- [Problem]
Copy out every one of the following rows word for word, with nothing changed.

- [The input]
--- --- ---
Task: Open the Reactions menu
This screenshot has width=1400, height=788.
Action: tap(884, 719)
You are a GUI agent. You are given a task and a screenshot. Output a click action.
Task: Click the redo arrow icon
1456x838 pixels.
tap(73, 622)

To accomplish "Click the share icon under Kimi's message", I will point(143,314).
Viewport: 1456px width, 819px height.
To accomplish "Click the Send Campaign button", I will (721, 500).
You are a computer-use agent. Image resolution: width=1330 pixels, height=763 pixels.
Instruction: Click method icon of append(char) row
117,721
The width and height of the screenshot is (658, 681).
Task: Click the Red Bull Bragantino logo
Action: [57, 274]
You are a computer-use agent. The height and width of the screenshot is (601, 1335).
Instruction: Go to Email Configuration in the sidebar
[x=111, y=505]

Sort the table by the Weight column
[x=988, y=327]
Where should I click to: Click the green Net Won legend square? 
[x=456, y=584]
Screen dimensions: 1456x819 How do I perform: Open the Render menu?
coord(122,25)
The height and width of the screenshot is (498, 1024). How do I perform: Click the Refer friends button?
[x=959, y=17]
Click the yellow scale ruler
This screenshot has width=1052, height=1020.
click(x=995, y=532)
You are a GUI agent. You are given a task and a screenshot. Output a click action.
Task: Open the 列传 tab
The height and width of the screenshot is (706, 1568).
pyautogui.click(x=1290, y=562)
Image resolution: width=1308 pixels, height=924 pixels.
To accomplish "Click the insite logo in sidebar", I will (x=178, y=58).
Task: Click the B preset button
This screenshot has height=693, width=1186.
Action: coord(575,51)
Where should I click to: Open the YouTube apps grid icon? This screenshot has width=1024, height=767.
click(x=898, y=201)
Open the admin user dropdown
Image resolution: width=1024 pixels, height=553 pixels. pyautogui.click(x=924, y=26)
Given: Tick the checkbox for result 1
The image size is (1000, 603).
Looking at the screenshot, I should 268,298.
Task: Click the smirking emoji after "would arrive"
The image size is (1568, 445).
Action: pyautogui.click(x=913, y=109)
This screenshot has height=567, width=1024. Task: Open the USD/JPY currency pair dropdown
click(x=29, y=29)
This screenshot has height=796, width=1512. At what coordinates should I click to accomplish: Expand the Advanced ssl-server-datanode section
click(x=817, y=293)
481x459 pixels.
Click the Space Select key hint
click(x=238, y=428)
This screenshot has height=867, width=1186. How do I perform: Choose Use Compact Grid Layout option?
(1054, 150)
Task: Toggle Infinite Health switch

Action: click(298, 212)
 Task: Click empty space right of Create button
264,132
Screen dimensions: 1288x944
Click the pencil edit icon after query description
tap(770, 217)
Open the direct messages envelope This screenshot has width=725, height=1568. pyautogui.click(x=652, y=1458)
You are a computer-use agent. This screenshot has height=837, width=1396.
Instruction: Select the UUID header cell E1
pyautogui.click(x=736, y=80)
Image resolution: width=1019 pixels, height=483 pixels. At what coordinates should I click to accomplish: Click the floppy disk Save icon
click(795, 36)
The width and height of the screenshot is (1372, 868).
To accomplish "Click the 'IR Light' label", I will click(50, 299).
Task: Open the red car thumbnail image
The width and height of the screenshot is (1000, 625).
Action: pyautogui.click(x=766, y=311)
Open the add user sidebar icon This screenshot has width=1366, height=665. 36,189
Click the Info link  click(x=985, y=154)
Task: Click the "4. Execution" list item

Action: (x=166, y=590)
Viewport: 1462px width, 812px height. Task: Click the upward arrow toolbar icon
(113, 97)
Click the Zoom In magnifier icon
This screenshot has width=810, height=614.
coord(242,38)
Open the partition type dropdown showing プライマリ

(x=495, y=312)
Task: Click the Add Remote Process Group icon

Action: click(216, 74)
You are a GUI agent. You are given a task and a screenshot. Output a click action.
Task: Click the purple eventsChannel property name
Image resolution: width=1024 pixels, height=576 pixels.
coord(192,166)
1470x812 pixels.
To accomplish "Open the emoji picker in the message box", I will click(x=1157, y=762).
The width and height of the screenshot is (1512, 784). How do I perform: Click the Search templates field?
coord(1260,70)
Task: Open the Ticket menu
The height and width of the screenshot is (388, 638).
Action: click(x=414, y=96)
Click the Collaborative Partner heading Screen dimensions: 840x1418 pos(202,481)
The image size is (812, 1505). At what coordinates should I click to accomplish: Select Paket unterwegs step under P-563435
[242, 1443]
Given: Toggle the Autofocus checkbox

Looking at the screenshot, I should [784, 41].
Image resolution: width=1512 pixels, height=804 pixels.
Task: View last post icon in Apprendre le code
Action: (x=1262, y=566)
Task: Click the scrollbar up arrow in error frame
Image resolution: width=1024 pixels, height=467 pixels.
--- --- ---
- [Result]
Task: Open the Reactions menu
This screenshot has width=1400, height=788.
Action: tap(884, 719)
You are a GUI agent. You are given a task and a screenshot. Output a click action.
Task: Click the redo arrow icon
1456x838 pixels.
tap(73, 622)

To accomplish "Click the share icon under Kimi's message", I will point(143,314).
Viewport: 1456px width, 819px height.
To accomplish "Click the Send Campaign button", I will (721, 500).
You are a computer-use agent. Image resolution: width=1330 pixels, height=763 pixels.
Instruction: Click method icon of append(char) row
117,721
The width and height of the screenshot is (658, 681).
Task: Click the Red Bull Bragantino logo
Action: [57, 274]
You are a computer-use agent. The height and width of the screenshot is (601, 1335).
Instruction: Go to Email Configuration in the sidebar
[x=111, y=505]

Sort the table by the Weight column
[x=988, y=327]
Where should I click to: Click the green Net Won legend square? 
[x=456, y=584]
Screen dimensions: 1456x819 How do I perform: Open the Render menu?
coord(122,25)
The height and width of the screenshot is (498, 1024). How do I perform: Click the Refer friends button?
[x=959, y=17]
Click the yellow scale ruler
This screenshot has width=1052, height=1020.
click(x=995, y=532)
You are a GUI agent. You are given a task and a screenshot. Output a click action.
Task: Open the 列传 tab
The height and width of the screenshot is (706, 1568).
pyautogui.click(x=1290, y=562)
Image resolution: width=1308 pixels, height=924 pixels.
To accomplish "Click the insite logo in sidebar", I will (x=178, y=58).
Task: Click the B preset button
This screenshot has height=693, width=1186.
Action: coord(575,51)
Where should I click to: Open the YouTube apps grid icon? This screenshot has width=1024, height=767.
click(x=898, y=201)
Open the admin user dropdown
Image resolution: width=1024 pixels, height=553 pixels. pyautogui.click(x=924, y=26)
Given: Tick the checkbox for result 1
The image size is (1000, 603).
Looking at the screenshot, I should 268,298.
Task: Click the smirking emoji after "would arrive"
The image size is (1568, 445).
Action: pyautogui.click(x=913, y=109)
This screenshot has height=567, width=1024. Task: Open the USD/JPY currency pair dropdown
click(x=29, y=29)
This screenshot has height=796, width=1512. At what coordinates should I click to accomplish: Expand the Advanced ssl-server-datanode section
click(x=817, y=293)
481x459 pixels.
Click the Space Select key hint
click(x=238, y=428)
This screenshot has height=867, width=1186. How do I perform: Choose Use Compact Grid Layout option?
(1054, 150)
Task: Toggle Infinite Health switch

Action: click(298, 212)
 Task: Click empty space right of Create button
264,132
Screen dimensions: 1288x944
Click the pencil edit icon after query description
tap(770, 217)
Open the direct messages envelope This screenshot has width=725, height=1568. pyautogui.click(x=652, y=1458)
You are a computer-use agent. This screenshot has height=837, width=1396.
Instruction: Select the UUID header cell E1
pyautogui.click(x=736, y=80)
Image resolution: width=1019 pixels, height=483 pixels. At what coordinates should I click to accomplish: Click the floppy disk Save icon
click(795, 36)
The width and height of the screenshot is (1372, 868).
To accomplish "Click the 'IR Light' label", I will click(50, 299).
Task: Open the red car thumbnail image
The width and height of the screenshot is (1000, 625).
Action: pyautogui.click(x=766, y=311)
Open the add user sidebar icon This screenshot has width=1366, height=665. 36,189
Click the Info link  click(x=985, y=154)
Task: Click the "4. Execution" list item

Action: (x=166, y=590)
Viewport: 1462px width, 812px height. Task: Click the upward arrow toolbar icon
(113, 97)
Click the Zoom In magnifier icon
This screenshot has width=810, height=614.
coord(242,38)
Open the partition type dropdown showing プライマリ

(x=495, y=312)
Task: Click the Add Remote Process Group icon

Action: click(216, 74)
You are a GUI agent. You are given a task and a screenshot. Output a click action.
Task: Click the purple eventsChannel property name
Image resolution: width=1024 pixels, height=576 pixels.
coord(192,166)
1470x812 pixels.
To accomplish "Open the emoji picker in the message box", I will click(x=1157, y=762).
The width and height of the screenshot is (1512, 784). How do I perform: Click the Search templates field?
coord(1260,70)
Task: Open the Ticket menu
The height and width of the screenshot is (388, 638).
Action: click(x=414, y=96)
Click the Collaborative Partner heading Screen dimensions: 840x1418 pos(202,481)
The image size is (812, 1505). At what coordinates should I click to accomplish: Select Paket unterwegs step under P-563435
[242, 1443]
Given: Toggle the Autofocus checkbox

Looking at the screenshot, I should [784, 41].
Image resolution: width=1512 pixels, height=804 pixels.
Task: View last post icon in Apprendre le code
Action: (x=1262, y=566)
Task: Click the scrollbar up arrow in error frame
Image resolution: width=1024 pixels, height=467 pixels.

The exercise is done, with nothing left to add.